В автобусе я сажусь с Питером, а Крис – с Лукасом. Я думала, что Крис трудно будет уговорить поехать, особенно если бы мы выбрали Диснейленд. Но она тоже никогда не была в Нью-Йорке, так что это оказалось легко.
Через час пути Питер втягивает всех в игру «Я никогда не…». Я притворяюсь, что сплю, потому что мало что делала из обычных вариантов: наркотики и секс, – а больше в игре ни о чем не спрашивают. К счастью, она довольно быстро заканчивается. Наверное, потому, что скучно играть, если при этом не пить. Я как раз открываю глаза и потягиваюсь, «просыпаясь», когда Гейб предлагает сыграть в «Правду или вызов», и у меня внутри все обрывается.

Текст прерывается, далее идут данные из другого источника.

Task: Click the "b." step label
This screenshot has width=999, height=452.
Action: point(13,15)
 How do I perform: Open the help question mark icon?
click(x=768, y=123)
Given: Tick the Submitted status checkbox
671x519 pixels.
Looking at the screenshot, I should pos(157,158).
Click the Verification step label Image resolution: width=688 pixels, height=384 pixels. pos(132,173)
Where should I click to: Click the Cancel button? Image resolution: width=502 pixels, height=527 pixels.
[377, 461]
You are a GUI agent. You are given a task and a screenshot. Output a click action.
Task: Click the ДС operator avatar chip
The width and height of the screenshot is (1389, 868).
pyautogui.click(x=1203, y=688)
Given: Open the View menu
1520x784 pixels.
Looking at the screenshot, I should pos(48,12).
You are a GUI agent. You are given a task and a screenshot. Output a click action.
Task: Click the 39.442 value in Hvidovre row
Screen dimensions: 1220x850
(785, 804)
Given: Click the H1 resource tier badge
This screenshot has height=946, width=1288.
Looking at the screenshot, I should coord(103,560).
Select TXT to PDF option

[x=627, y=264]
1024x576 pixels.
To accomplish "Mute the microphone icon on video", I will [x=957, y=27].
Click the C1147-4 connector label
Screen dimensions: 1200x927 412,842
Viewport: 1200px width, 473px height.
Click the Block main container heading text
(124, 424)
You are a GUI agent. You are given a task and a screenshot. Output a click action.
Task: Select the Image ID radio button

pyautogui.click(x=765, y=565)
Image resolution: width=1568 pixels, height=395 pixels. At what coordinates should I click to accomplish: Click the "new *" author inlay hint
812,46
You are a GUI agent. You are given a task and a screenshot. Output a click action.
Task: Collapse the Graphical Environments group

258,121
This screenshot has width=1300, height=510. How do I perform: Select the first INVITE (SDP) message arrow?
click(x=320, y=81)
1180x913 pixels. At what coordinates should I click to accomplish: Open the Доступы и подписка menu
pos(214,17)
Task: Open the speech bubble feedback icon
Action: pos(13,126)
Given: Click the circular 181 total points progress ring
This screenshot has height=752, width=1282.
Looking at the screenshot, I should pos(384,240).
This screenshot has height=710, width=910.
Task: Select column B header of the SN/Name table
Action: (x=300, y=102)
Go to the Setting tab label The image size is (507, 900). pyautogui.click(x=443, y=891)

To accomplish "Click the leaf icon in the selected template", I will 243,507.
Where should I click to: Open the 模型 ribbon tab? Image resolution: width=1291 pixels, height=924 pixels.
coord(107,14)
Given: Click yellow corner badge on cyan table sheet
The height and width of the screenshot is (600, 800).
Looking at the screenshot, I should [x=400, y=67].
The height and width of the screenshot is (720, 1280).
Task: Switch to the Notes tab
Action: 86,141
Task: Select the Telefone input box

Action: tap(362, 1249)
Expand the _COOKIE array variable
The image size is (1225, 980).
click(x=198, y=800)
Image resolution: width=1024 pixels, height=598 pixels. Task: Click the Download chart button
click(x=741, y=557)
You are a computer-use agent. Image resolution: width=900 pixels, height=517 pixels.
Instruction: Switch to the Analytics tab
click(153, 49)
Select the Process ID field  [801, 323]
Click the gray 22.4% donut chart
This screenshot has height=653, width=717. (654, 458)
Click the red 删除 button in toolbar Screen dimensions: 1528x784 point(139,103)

После скандала с видео в джакузи, разразившегося в прошлом году, меня смущает, что люди могут о нас думать, о том, чем мы занимаемся, о сексе. А «Правда или вызов» в сто раз хуже, чем «Я никогда не…»! Со сколькими людьми ты занималась сексом? Ты когда-нибудь участвовала в сексе втроем? Сколько раз в день ты мастурбируешь? Если такие вопросы зададут мне, придется сказать, что я девственница. Обычно, когда начинают играть на вечеринке, я ускользаю на кухню. Но в автобусе сбежать некуда, я в ловушке.
Питер смотрит на меня с насмешкой. Он знает, о чем я думаю. Он говорит, что его не заботит то, что думают люди, но я-то знаю, что это неправда. Питера всегда очень заботило, что о нем думают.
– Правда или вызов? – спрашивает Гейб Лукаса. Лукас отпивает свою витаминизированную воду.
– Правда.
– Ты когда-нибудь занимался сексом с парнем?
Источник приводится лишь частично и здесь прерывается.